Split Luciferase Complementation Assay to Identify Specific Protein-Protein Interactions

Protein-protein interactions are crucial for vital cellular functions.

To study the interactions between transmembrane proteins — membrane proteins that span the lipid bilayer of the cell membrane, begin with the wells of a multi-well plate containing an adherent mammalian cell culture.

Next, add a solution containing a suitable transfection agent and a pair of expression plasmids.

One of the expression plasmids encodes a transmembrane protein of interest fused to the small non-functional fragment of the luciferase enzyme; the other plasmid encodes a second transmembrane protein of interest fused to the large non-functional fragment of the luciferase enzyme.

Incubate the plate. The transfection agent facilitates the cellular uptake of the expression plasmids.

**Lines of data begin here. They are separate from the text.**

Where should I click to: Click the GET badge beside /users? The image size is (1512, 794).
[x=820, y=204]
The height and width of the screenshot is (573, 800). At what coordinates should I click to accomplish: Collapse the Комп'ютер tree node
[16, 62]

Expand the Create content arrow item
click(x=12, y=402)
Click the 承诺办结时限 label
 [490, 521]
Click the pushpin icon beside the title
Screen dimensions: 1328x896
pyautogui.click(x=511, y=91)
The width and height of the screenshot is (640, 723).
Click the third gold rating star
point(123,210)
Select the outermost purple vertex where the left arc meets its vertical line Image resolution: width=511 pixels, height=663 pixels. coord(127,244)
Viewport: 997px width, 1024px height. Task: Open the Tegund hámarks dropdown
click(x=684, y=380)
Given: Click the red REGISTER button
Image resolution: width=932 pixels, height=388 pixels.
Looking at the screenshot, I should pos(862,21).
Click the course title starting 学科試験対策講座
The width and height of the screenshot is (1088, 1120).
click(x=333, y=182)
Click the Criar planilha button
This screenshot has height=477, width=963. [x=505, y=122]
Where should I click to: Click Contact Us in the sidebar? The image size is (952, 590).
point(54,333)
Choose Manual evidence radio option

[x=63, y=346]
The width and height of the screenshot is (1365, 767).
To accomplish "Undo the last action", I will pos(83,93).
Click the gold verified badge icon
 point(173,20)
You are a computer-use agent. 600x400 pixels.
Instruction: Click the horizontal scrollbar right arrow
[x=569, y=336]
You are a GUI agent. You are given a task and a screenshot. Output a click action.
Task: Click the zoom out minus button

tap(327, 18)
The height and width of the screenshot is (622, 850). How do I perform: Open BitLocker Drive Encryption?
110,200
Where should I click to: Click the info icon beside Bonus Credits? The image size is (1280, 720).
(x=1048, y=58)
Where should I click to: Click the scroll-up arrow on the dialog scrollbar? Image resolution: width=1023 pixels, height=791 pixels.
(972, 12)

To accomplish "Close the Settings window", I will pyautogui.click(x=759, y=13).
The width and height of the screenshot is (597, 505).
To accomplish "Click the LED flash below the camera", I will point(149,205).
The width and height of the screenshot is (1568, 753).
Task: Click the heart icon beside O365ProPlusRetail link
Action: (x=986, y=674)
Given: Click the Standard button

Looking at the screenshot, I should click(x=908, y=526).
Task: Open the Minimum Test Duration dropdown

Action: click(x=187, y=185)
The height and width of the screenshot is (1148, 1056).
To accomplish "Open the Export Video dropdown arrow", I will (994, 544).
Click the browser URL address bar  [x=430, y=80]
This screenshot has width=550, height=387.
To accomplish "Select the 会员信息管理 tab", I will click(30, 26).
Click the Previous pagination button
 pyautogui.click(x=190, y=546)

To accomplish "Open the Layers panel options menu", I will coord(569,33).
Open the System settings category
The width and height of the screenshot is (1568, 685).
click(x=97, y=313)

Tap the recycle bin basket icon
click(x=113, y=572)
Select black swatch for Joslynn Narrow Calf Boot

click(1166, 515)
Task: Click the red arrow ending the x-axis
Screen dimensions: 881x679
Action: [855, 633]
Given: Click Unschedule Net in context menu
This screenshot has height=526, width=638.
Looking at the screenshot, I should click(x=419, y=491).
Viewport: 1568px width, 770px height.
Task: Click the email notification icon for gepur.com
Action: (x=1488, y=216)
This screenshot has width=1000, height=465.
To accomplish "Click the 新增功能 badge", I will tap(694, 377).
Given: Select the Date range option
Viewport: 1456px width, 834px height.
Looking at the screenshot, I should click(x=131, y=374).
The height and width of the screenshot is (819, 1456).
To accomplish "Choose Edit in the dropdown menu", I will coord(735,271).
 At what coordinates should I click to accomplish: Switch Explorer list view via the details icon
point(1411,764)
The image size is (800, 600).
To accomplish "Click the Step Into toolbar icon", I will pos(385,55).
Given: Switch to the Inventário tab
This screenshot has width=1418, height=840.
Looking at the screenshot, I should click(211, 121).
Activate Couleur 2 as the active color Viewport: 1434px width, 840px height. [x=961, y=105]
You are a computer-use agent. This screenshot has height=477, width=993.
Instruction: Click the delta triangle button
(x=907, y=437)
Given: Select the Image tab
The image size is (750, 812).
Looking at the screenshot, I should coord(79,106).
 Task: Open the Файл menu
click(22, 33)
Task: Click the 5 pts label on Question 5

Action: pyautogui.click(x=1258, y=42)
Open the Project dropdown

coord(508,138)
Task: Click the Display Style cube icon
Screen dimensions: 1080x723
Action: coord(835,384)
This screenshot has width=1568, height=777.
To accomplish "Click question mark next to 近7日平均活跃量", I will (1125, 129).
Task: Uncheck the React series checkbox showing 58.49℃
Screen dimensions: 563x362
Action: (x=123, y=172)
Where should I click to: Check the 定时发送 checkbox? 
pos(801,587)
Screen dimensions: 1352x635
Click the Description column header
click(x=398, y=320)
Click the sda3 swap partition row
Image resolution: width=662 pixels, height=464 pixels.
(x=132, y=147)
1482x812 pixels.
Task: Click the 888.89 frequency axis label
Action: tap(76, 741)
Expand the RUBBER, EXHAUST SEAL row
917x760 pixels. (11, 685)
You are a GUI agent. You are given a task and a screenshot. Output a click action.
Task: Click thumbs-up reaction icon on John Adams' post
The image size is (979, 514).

Successfully transfected cells express the transmembrane proteins. The interaction between the expressed transmembrane proteins brings the small and large fragments facing the cytoplasm into close proximity, causing them to bind and form the active luciferase enzyme.

Replace the media in the wells with serum-free media to minimize background luminescence. Add furimazine — a cell-permeable luciferase substrate — solution. Furimazine enters the cells, following which luciferase oxidizes the furimazine, generating high-intensity luminescence.

Using a microplate reader, measure the luminescence, which is suggestive of the strong interaction between the transmembrane proteins.